Insulin resistance which may be a consequence of testosterone deficiency, is strongly associated with the risk of HFpEF progression. Insulin resistance and associated systemic inflammatory state, including secretion of pro-inflammatory cytokines, ultimately predispose to myocyte remodelling and the development and progression of HFpEF [32].

The metabolic abnormality in our patients with testosterone deficiency also extended to the lipid profile. Patients who had deficiency showed higher total cholesterol, triglycerides, and LDL levels without significant differences in HDL levels. Grandyset al [33]. concluded that testosterone level negatively correlates to total cholesterol, triglycerides, and LDL and has a non-significant correlation to HDL. These data ultimately are matched with our results. These metabolic changes may increase the atherosclerosis burden and increase the incidence of myocardial ischemia and microvascular dysfunction, which leads to more aggravation of heart failure symptoms.

We found an association between the severity of symptoms and age. Many, if not all, of the pathophysiological elements of HFpEF are affected by cardiac ageing. Age-related changes in structure and function have been recognized as important contributing factors to HFpEF, including ventricular vascular stiffening, vascular dysfunction, reduced calcium control, diminished adrenergic reserve, and physical deconditioning [34].

In our study, there was a positive correlation between the severity of symptoms in HFpEF patients and BNP levels, and its level can independently predict symptom severity in those patients.
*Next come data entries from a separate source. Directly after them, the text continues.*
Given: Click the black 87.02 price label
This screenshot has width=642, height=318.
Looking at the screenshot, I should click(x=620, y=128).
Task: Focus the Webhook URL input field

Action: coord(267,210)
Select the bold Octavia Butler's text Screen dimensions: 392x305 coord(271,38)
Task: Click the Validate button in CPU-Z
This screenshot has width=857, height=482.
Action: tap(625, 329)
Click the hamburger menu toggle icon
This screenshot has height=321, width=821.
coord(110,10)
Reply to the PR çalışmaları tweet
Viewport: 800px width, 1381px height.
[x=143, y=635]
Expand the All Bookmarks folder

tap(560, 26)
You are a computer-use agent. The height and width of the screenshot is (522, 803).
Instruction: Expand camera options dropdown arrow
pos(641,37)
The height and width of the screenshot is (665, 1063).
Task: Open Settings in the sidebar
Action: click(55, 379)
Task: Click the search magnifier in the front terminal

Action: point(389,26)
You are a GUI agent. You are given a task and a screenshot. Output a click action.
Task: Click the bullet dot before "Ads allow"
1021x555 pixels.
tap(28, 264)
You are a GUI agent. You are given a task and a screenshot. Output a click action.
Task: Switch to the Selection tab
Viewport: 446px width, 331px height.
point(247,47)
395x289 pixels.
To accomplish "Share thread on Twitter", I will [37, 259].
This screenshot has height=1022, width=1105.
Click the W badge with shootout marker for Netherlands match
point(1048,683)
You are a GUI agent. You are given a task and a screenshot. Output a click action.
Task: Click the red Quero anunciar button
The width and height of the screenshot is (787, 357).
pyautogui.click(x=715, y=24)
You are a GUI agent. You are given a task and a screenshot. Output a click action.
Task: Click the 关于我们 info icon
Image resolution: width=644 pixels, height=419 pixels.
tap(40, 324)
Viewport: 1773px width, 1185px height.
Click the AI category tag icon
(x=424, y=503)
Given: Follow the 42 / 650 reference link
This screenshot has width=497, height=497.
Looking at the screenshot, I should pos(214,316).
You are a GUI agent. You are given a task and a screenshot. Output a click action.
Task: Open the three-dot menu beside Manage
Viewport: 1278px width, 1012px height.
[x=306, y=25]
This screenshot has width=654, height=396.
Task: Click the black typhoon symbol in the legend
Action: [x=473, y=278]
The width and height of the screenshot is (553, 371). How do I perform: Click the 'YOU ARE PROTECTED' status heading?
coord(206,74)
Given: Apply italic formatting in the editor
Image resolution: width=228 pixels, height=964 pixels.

The B-type natriuretic peptide is a 32-amino acid peptide mainly released by the heart in response to increased myocardial wall stress due to volume or pressure overload [35]. Increasing levels of BNP predict a worse prognosis in all heart failure phenotypes in a linear fashion [36].

In our study, NYHA class III showed lower LAEF than NYHA class I and NYHA class II groups. In addition, there was a negative correlation between the severity of symptoms and LAEF. This finding was comparable with what Khan et al. concluded in their meta-analysis [37].

Also, previous studies reported that left atrium ejection fraction was lower in HFpEF compared to age- and sex-matched healthy controls. Lower LAEF is linked to bad outcomes in HFpEF and is also an independent predictive marker in HFpEF. It was associated with LA volumes and plasma indicators of atrial stress/stretch [38].

Conclusion

In HFpEF patients, testosterone deficiency is associated with worsening heart failure symptoms. The more severe symptoms could be attributed to testosterone deficiency’s increased systemic inflammation and endothelial dysfunction. Also, testosterone deficiency is associated with a worse cardio-metabolic profile which may play a role in the progression of symptoms. Therefore, hormonal replacement therapy for these patients could provide a novel target for treating patients with HFpEF. A further study on a larger number of patients is recommended to validate our results.

Study limitations

The limitations of our study include the cross-section design and the relatively small number of patients. In addition, we excluded patients with atrial fibrillation. Also, we did not investigate the cause of the deficiency, and we did not measure serum estradiol levels, total urinary testosterone, and its metabolites or report any anatomical abnormalities of the genitals.